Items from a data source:
·····

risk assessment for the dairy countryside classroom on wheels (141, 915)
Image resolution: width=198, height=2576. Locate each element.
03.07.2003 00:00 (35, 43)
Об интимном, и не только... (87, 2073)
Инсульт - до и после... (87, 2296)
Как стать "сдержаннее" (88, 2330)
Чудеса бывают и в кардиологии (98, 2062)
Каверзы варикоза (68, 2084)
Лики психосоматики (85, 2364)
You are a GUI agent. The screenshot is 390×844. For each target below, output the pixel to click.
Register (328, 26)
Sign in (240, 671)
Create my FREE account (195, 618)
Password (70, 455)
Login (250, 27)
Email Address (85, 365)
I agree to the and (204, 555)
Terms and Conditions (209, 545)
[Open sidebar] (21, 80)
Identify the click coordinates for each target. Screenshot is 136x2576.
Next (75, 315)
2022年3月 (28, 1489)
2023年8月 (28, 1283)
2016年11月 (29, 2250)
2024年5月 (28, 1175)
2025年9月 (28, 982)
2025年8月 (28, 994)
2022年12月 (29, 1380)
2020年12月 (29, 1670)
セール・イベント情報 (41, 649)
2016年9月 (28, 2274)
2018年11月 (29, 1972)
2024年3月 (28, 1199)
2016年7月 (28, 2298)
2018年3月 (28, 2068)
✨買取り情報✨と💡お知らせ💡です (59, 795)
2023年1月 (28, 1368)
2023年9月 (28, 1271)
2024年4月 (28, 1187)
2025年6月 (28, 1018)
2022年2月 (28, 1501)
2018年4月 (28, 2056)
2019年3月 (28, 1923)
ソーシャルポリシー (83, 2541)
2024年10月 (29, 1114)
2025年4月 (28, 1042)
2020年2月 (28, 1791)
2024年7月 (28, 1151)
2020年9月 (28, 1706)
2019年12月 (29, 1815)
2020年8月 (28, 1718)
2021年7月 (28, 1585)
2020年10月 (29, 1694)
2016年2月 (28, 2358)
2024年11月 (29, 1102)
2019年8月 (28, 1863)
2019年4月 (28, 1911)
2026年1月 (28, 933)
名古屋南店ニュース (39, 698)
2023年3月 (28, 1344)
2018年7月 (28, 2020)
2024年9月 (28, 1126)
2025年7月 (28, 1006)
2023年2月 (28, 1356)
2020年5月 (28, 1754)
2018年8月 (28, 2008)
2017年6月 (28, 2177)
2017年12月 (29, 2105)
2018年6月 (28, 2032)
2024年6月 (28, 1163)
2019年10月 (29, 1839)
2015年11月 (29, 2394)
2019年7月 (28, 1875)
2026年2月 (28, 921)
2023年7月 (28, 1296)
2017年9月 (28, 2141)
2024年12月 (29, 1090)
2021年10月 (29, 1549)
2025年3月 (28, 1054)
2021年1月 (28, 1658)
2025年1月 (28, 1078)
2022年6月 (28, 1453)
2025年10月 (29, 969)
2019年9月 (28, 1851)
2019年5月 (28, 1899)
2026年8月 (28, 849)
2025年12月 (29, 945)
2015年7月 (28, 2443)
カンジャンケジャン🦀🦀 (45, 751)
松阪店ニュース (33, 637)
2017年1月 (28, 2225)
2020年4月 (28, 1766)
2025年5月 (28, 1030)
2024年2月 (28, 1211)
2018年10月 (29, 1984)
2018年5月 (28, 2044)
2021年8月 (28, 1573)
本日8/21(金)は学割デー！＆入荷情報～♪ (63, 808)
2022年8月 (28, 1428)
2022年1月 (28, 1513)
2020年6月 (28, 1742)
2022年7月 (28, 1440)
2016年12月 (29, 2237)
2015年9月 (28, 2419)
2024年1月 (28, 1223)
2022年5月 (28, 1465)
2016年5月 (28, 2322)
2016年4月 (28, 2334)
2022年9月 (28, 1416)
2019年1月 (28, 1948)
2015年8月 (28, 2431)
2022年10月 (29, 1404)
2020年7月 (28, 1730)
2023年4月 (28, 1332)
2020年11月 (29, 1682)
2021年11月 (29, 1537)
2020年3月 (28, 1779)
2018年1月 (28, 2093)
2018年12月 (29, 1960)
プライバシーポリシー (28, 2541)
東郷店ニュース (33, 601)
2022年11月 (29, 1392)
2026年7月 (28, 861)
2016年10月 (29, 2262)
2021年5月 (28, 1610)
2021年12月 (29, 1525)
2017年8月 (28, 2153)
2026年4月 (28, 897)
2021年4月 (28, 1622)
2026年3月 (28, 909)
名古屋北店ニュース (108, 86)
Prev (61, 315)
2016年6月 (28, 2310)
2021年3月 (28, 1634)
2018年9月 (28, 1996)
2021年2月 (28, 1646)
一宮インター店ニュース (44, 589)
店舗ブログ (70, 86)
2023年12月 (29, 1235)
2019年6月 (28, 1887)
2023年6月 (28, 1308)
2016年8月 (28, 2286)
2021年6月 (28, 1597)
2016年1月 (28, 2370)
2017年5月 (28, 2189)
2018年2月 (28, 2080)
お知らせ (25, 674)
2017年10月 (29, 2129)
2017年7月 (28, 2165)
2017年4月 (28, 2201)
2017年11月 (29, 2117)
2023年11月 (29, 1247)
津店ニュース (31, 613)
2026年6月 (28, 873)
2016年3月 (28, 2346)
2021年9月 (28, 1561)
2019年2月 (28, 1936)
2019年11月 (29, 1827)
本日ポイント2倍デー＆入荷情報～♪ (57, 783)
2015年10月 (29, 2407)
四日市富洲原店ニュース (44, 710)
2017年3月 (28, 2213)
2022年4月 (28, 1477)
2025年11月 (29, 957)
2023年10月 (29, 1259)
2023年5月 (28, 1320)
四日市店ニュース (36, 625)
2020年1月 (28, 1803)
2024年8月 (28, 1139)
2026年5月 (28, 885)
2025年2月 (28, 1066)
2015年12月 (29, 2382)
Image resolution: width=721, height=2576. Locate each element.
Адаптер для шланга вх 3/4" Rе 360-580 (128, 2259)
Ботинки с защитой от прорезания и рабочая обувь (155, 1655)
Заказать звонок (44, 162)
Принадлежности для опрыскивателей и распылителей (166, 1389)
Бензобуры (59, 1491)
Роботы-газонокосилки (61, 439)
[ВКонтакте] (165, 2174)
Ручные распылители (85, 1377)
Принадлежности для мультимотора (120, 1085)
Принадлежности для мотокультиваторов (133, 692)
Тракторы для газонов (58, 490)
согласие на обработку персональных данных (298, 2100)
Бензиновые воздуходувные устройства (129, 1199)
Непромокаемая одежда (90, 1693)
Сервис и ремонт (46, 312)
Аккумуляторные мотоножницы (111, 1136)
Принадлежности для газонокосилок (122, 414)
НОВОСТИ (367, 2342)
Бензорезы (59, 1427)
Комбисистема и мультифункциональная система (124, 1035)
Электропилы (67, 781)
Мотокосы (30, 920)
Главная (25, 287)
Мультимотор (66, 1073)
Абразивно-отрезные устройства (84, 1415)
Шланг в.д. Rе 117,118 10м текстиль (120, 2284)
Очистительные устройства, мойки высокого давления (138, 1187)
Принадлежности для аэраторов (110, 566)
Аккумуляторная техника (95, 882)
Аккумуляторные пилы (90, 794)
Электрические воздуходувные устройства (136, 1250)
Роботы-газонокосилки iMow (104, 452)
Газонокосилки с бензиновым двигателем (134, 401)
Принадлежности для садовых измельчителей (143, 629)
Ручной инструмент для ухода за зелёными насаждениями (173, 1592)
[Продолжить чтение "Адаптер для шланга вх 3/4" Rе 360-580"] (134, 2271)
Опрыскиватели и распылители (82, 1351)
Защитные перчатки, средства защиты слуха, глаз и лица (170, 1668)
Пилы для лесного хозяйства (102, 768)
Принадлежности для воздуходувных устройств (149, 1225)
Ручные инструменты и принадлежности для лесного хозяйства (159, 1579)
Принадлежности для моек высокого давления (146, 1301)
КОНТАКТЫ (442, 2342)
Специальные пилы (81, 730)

·····

ABOUT THIS EXERCISE
Where the line with "2025年3月 (28, 1054)" ends, your copy should end too; please return exactly the lines from the first line of the data through it.

EXPECTED ANSWER
risk assessment for the dairy countryside classroom on wheels (141, 915)
Image resolution: width=198, height=2576. Locate each element.
03.07.2003 00:00 (35, 43)
Об интимном, и не только... (87, 2073)
Инсульт - до и после... (87, 2296)
Как стать "сдержаннее" (88, 2330)
Чудеса бывают и в кардиологии (98, 2062)
Каверзы варикоза (68, 2084)
Лики психосоматики (85, 2364)
You are a GUI agent. The screenshot is 390×844. For each target below, output the pixel to click.
Register (328, 26)
Sign in (240, 671)
Create my FREE account (195, 618)
Password (70, 455)
Login (250, 27)
Email Address (85, 365)
I agree to the and (204, 555)
Terms and Conditions (209, 545)
[Open sidebar] (21, 80)
Identify the click coordinates for each target. Screenshot is 136x2576.
Next (75, 315)
2022年3月 (28, 1489)
2023年8月 (28, 1283)
2016年11月 (29, 2250)
2024年5月 (28, 1175)
2025年9月 (28, 982)
2025年8月 (28, 994)
2022年12月 (29, 1380)
2020年12月 (29, 1670)
セール・イベント情報 (41, 649)
2016年9月 (28, 2274)
2018年11月 (29, 1972)
2024年3月 (28, 1199)
2016年7月 (28, 2298)
2018年3月 (28, 2068)
✨買取り情報✨と💡お知らせ💡です (59, 795)
2023年1月 (28, 1368)
2023年9月 (28, 1271)
2024年4月 (28, 1187)
2025年6月 (28, 1018)
2022年2月 (28, 1501)
2018年4月 (28, 2056)
2019年3月 (28, 1923)
ソーシャルポリシー (83, 2541)
2024年10月 (29, 1114)
2025年4月 (28, 1042)
2020年2月 (28, 1791)
2024年7月 (28, 1151)
2020年9月 (28, 1706)
2019年12月 (29, 1815)
2020年8月 (28, 1718)
2021年7月 (28, 1585)
2020年10月 (29, 1694)
2016年2月 (28, 2358)
2024年11月 (29, 1102)
2019年8月 (28, 1863)
2019年4月 (28, 1911)
2026年1月 (28, 933)
名古屋南店ニュース (39, 698)
2023年3月 (28, 1344)
2018年7月 (28, 2020)
2024年9月 (28, 1126)
2025年7月 (28, 1006)
2023年2月 (28, 1356)
2020年5月 (28, 1754)
2018年8月 (28, 2008)
2017年6月 (28, 2177)
2017年12月 (29, 2105)
2018年6月 (28, 2032)
2024年6月 (28, 1163)
2019年10月 (29, 1839)
2015年11月 (29, 2394)
2019年7月 (28, 1875)
2026年2月 (28, 921)
2023年7月 (28, 1296)
2017年9月 (28, 2141)
2024年12月 (29, 1090)
2021年10月 (29, 1549)
2025年3月 (28, 1054)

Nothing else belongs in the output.